RAG (problems?)

Today’s post will be a little different than usual. This time, we are not presenting a new model, but a description of the RAG method. The method is widely known, so this post will focus more on the problems that arise when implementing systems that use RAG than on the description of the method itself.

To explain RAG in a few words, it is an information retrieval method combined (in the results presentation layer) with a generative model/instruction model. The search mechanism and the reordering of search results are responsible for finding text fragments that contain the answer to the user’s question. The text fragments are then applied to the generative model in such a way that the model can use them to answer the user’s question. And that’s it in a nutshell 😉

So what can RAG be used for? Since it is a search method, it can obviously be used for all kinds of search engines. However, an important aspect that distinguishes RAG from the standard method of searching document collections is the introduction of a generative model (GenAI) to provide the final answer to the user. Thanks to the accuracy of the search engine itself and the ability of the GenAI model to answer questions based on context, RAG is ideal for searching and summarizing information scattered across multiple documents. Additionally, thanks to GenAI and its purpose of conducting chat conversations, we have the ability to influence the final form of the answer when asking a question. For example, imagine that we have a collection of documents in which we gather texts with different user opinions about various products. In this case, RAG would be ideal for answering the question:

What are the positive and negative opinions about product XYZ? Give three examples of positive and negative opinions and suggest responses to customer comments.

As you can see in the example, you can provide RAG not only with a search term, but also with detailed instructions on how to respond.
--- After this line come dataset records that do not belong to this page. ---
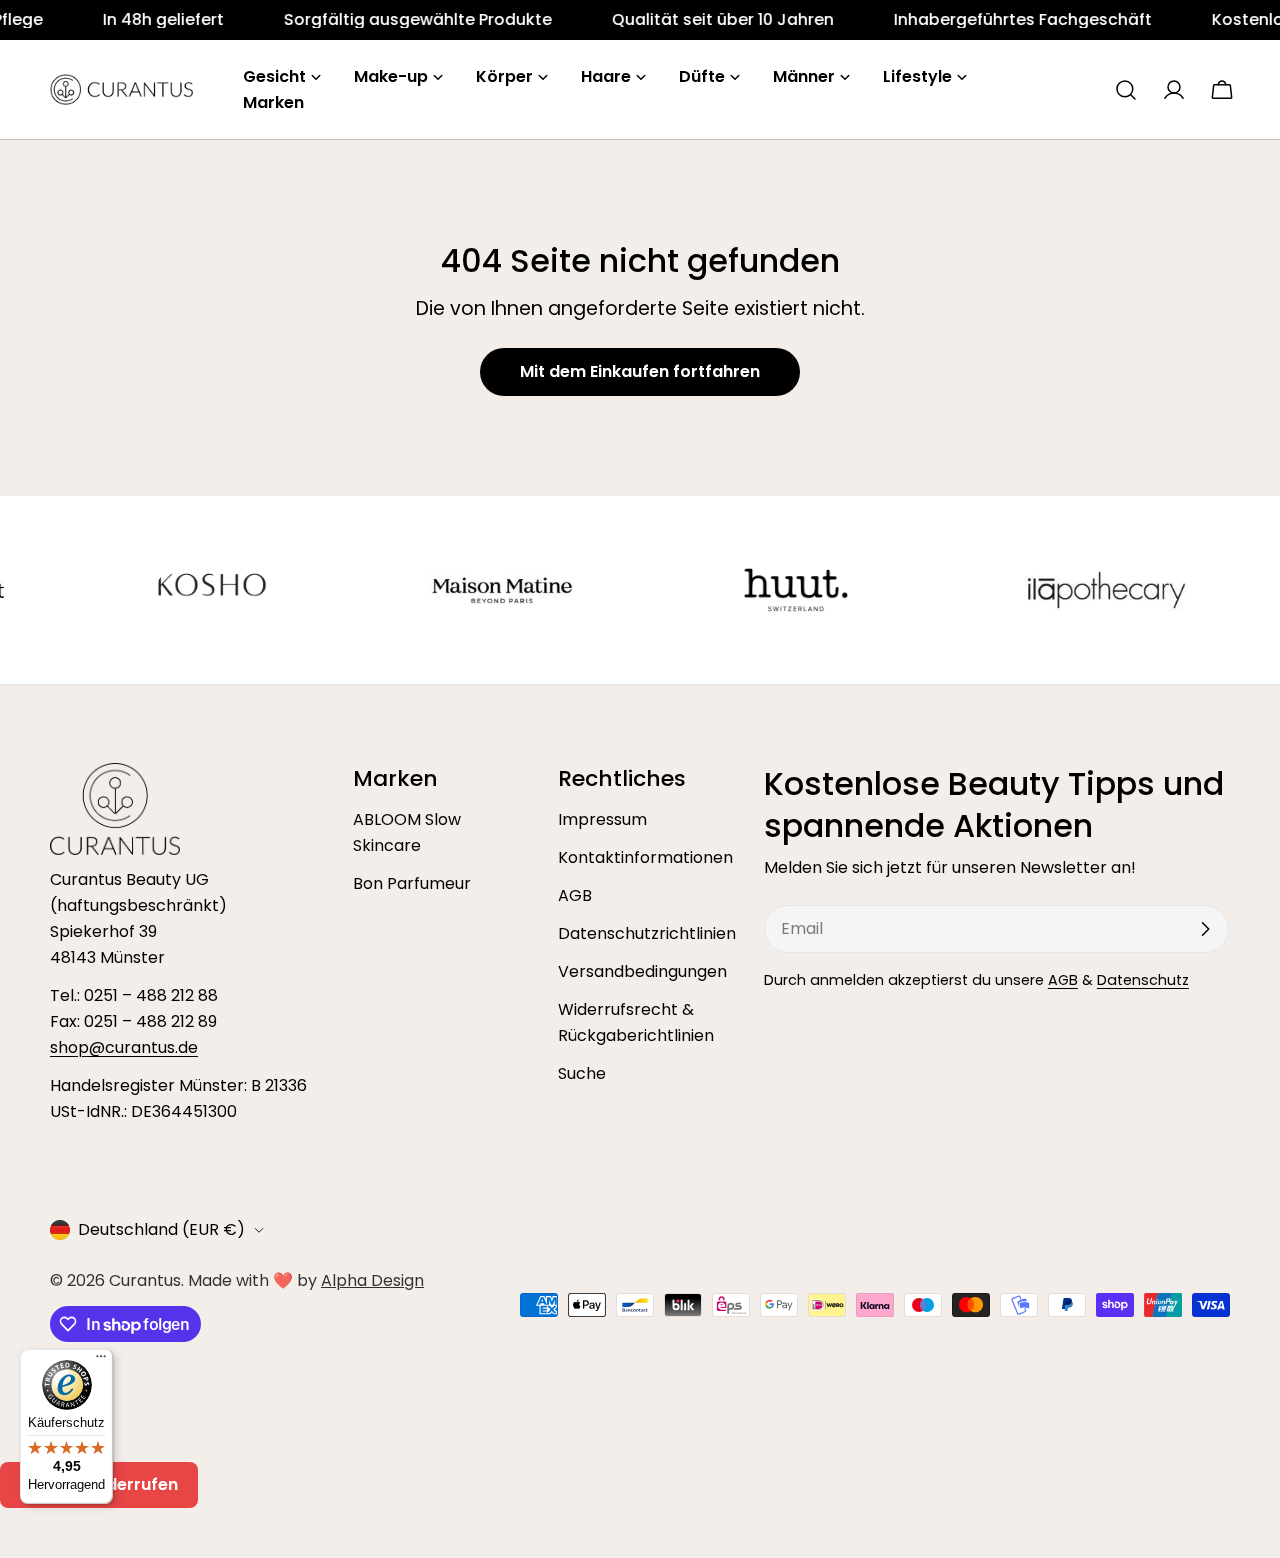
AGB (575, 895)
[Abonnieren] (1205, 929)
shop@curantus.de (124, 1047)
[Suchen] (1126, 90)
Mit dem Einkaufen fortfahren (640, 371)
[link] (100, 20)
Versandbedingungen (642, 971)
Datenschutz (1143, 980)
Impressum (602, 819)
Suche (582, 1073)
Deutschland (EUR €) (161, 1229)
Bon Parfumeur (412, 883)
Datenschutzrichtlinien (647, 933)
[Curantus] (167, 590)
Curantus (145, 1280)
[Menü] (101, 1361)
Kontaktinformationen (645, 857)
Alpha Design (372, 1280)
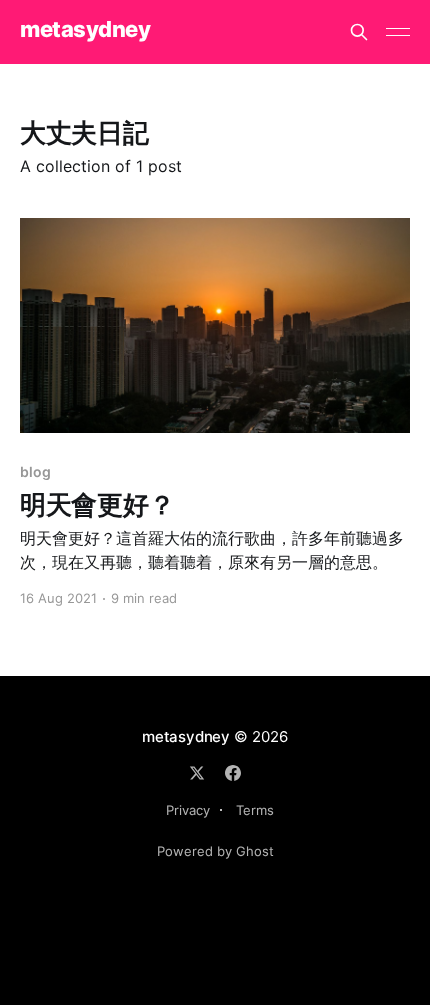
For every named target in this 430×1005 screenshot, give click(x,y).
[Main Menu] (398, 32)
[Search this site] (359, 32)
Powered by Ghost (215, 851)
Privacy (188, 810)
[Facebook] (233, 773)
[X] (197, 773)
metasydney (85, 29)
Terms (255, 810)
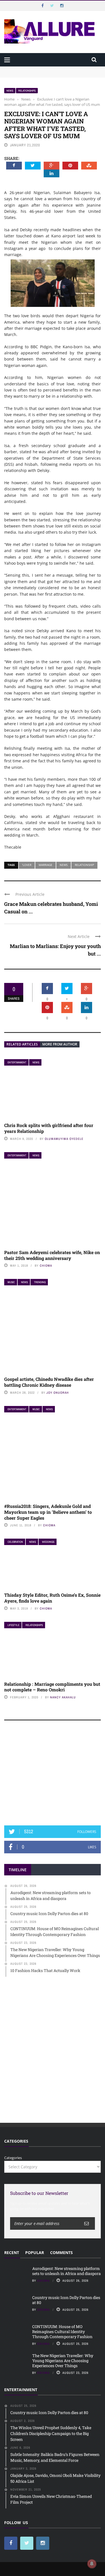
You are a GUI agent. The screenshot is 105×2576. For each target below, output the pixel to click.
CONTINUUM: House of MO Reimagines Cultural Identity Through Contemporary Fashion (62, 2331)
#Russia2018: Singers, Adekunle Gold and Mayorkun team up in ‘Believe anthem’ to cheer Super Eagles (48, 1512)
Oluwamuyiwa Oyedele (64, 1139)
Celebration (15, 1542)
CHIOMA (46, 1265)
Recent (11, 2252)
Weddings (48, 1542)
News (9, 90)
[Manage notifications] (91, 2563)
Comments (61, 2252)
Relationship (84, 865)
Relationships (27, 90)
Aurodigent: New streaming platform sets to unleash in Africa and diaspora (66, 2271)
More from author (59, 1044)
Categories (13, 2157)
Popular (34, 2252)
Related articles (22, 1044)
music (11, 1282)
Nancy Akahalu (63, 1697)
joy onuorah (57, 1393)
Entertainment (17, 1062)
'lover (26, 865)
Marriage (45, 865)
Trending (40, 1282)
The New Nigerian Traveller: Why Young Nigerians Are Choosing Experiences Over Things (62, 2360)
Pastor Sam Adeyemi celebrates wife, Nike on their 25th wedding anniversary (52, 1255)
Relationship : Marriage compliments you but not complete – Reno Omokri (52, 1687)
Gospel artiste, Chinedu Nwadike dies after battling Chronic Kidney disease (49, 1382)
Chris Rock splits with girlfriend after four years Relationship (48, 1128)
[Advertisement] (53, 1775)
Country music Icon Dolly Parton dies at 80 (66, 2300)
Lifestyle (13, 1625)
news (63, 865)
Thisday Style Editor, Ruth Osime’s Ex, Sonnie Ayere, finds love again (52, 1598)
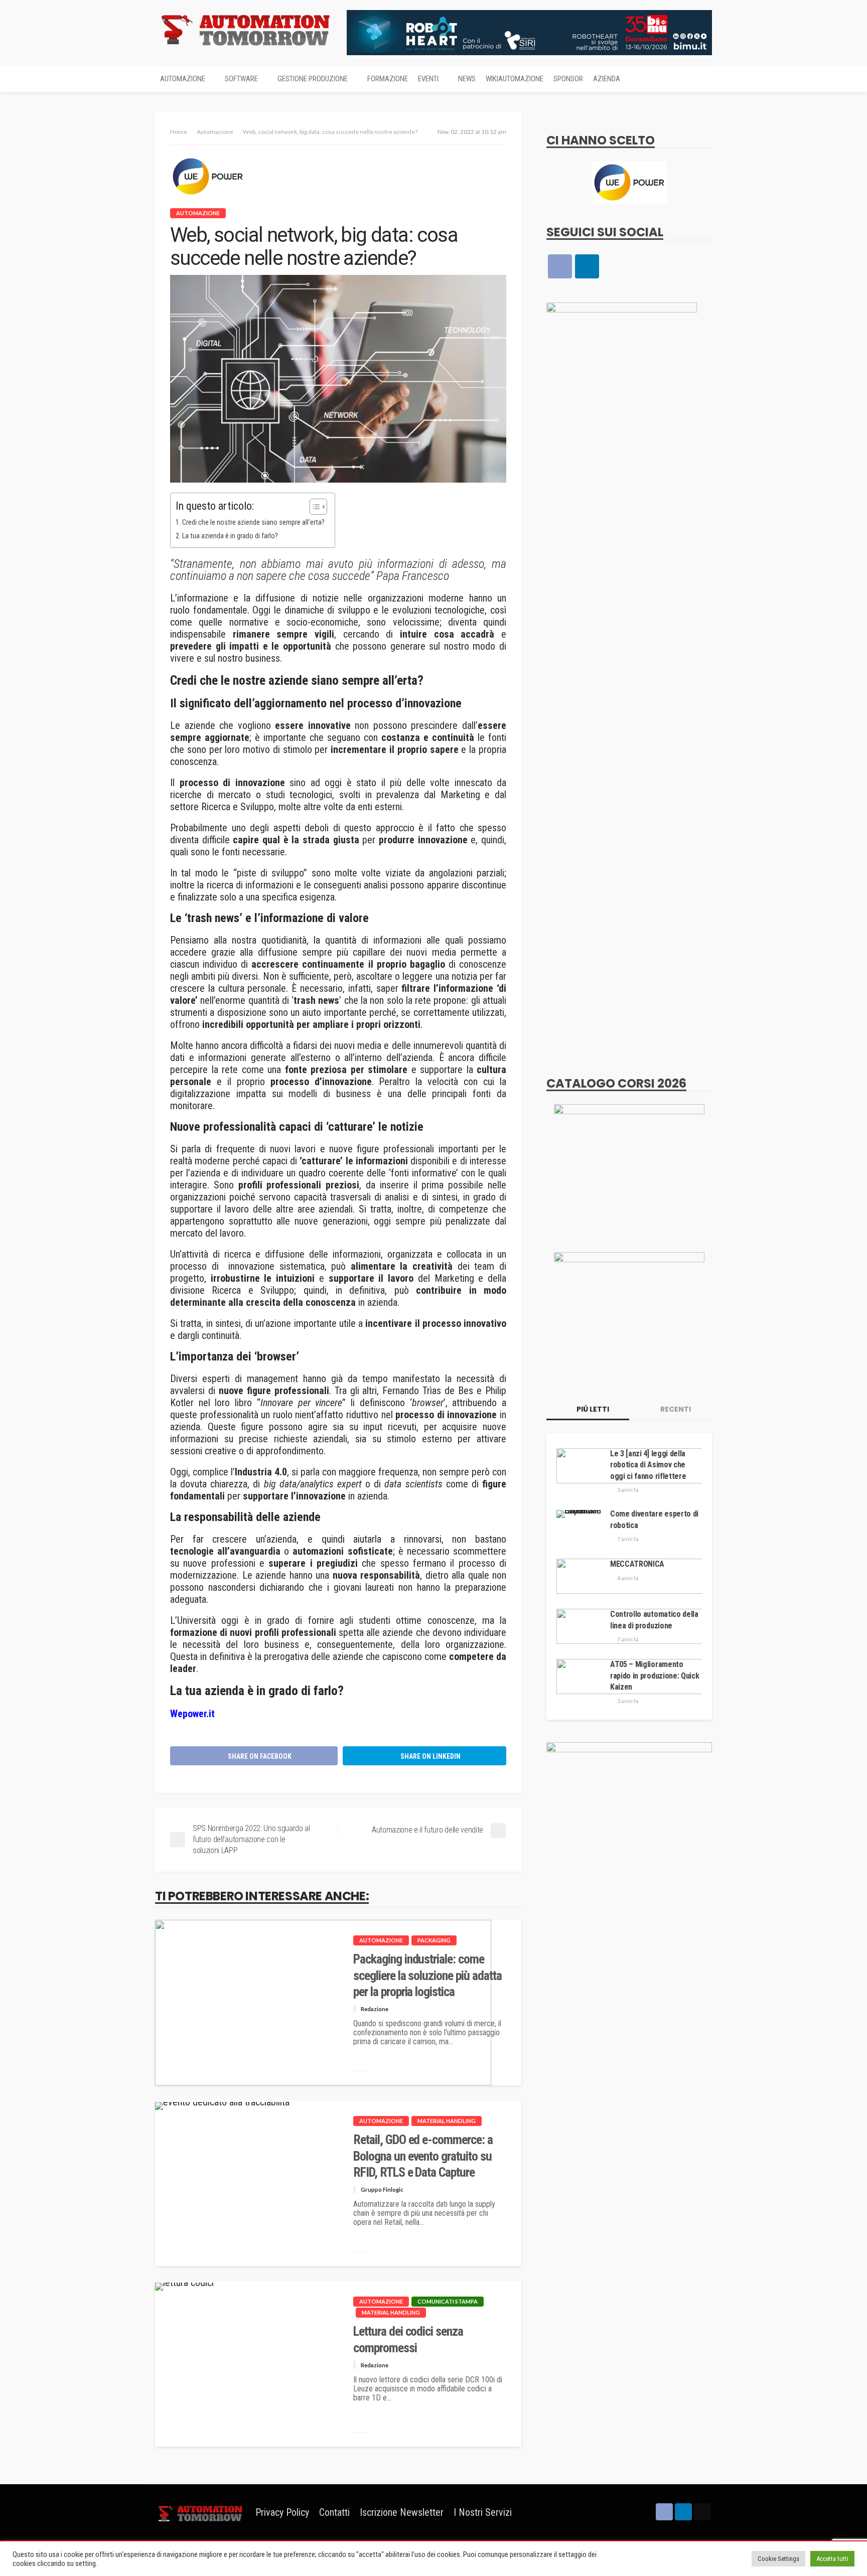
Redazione (374, 2009)
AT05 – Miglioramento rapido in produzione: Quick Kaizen (654, 1675)
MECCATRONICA (637, 1564)
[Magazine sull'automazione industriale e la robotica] (245, 29)
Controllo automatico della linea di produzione (654, 1619)
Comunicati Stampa (447, 2301)
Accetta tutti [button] (832, 2558)
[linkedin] (587, 266)
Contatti (334, 2512)
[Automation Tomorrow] (200, 2512)
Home (178, 131)
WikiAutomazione (514, 78)
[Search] (703, 79)
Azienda (606, 78)
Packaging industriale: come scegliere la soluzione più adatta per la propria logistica (427, 1975)
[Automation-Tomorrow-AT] (629, 1314)
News (467, 78)
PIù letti (592, 1409)
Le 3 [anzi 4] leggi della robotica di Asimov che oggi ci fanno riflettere (648, 1465)
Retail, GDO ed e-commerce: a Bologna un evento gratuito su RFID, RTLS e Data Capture (423, 2156)
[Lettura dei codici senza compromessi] (184, 2287)
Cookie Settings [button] (778, 2558)
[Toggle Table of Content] (313, 506)
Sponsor (568, 78)
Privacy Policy (282, 2512)
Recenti (675, 1409)
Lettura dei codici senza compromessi (408, 2339)
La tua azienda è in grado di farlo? (230, 536)
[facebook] (559, 266)
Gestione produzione (312, 78)
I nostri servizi (483, 2512)
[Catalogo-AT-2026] (629, 1166)
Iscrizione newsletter (402, 2512)
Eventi (428, 78)
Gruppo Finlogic (382, 2189)
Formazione (387, 78)
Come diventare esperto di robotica (654, 1519)
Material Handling (446, 2120)
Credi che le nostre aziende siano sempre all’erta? (253, 522)
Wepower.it (192, 1714)
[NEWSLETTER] (702, 2511)
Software (241, 78)
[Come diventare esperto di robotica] (579, 1514)
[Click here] (629, 182)
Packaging (434, 1940)
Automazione (182, 78)
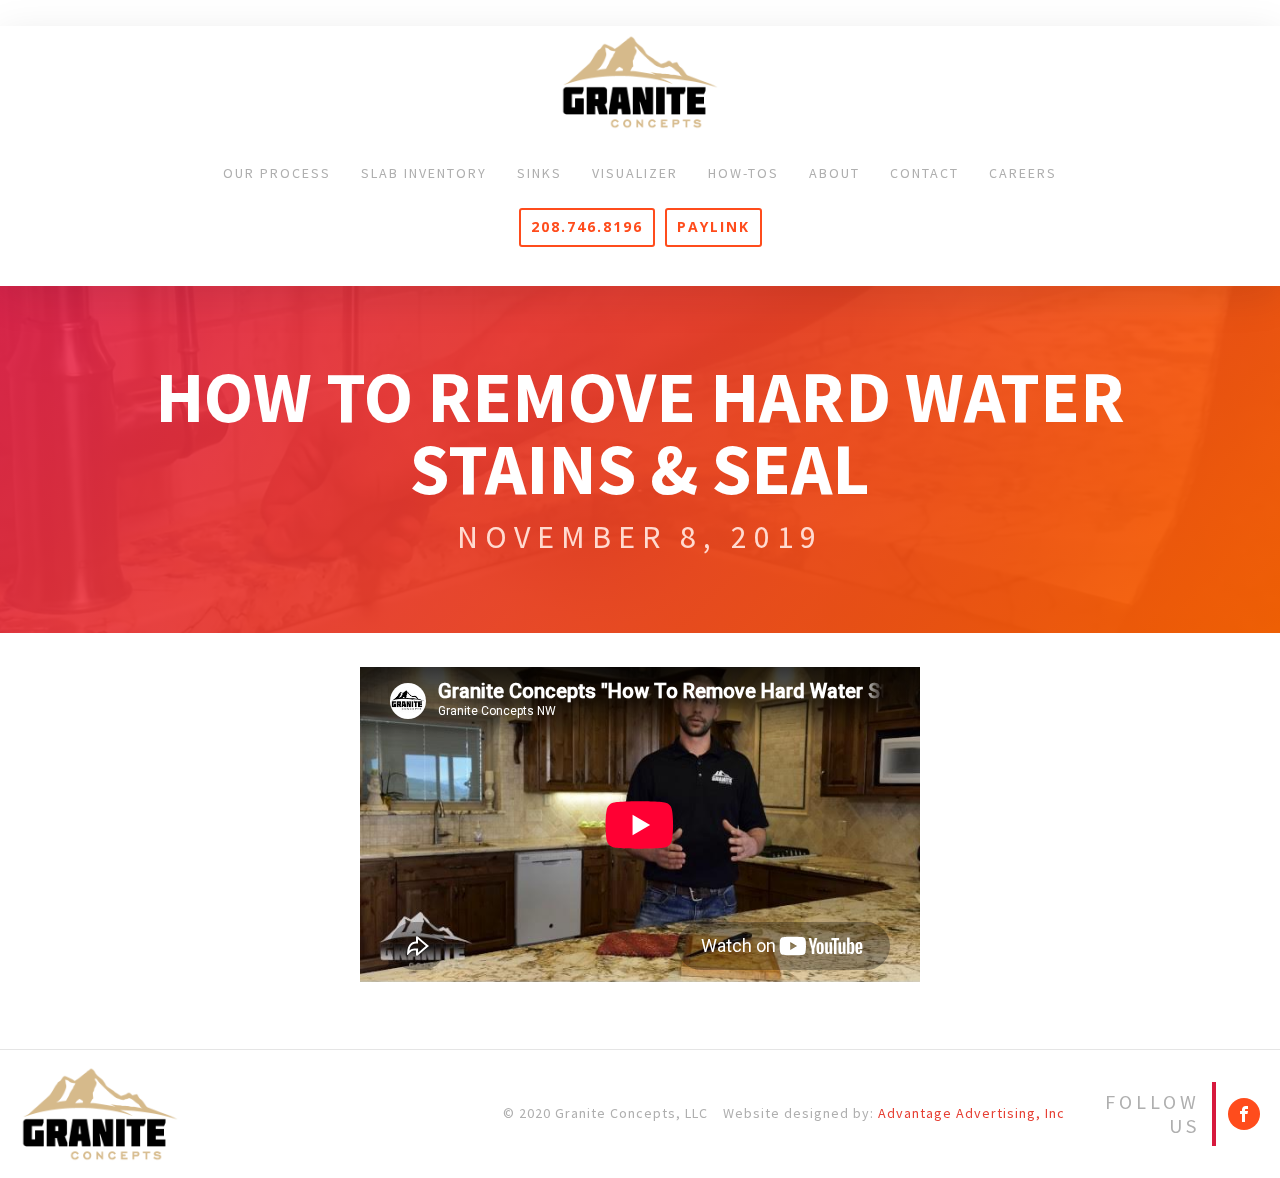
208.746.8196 (587, 226)
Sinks (539, 173)
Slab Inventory (424, 173)
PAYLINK (713, 226)
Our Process (277, 173)
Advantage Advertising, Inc (971, 1113)
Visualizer (635, 173)
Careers (1023, 173)
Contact (924, 173)
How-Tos (743, 173)
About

In fig. 1, we have broken down the RAG process into smaller and more specific steps. There are six main modules that symbolize issues throughout the RAG pipeline. The minimum path in such a pipeline is marked with a red dotted line and a red arrow. The green line and green arrow show the optimal path in the pipeline, which can be called RAG. In this post, we have briefly described the individual steps, and their detailed elaborations will be published in subsequent posts.

RAG in pieces

Data

Data is a fundamental element of any system that uses machine learning (ML) methods. Depending on the problem that such an ML system solves, it must be provided with appropriate data. In the case of RAG- data refers to all kinds of texts in which answers can be found. It may therefore seem that nowadays, when you can find everything on the internet, a lack of data should not be a problem… This is partly true, but for the most part it is not 😉

It is the abundance of data that introduces the problem of its location, availability under the appropriate license, and its quality, however understood. The selection of the origin of information from specific sources, the quality of the data itself, its readability, and detail are very important elements of the whole puzzle. Add to this the various file formats in which the information is stored (including pdf), and we are faced with the task of integrating different sources into a common format. It is important to remember that if we enter data into the system that contains false information, or contains too little information, or is not detailed enough, then a system using the RAG method will provide answers based on this data, which may be incorrect.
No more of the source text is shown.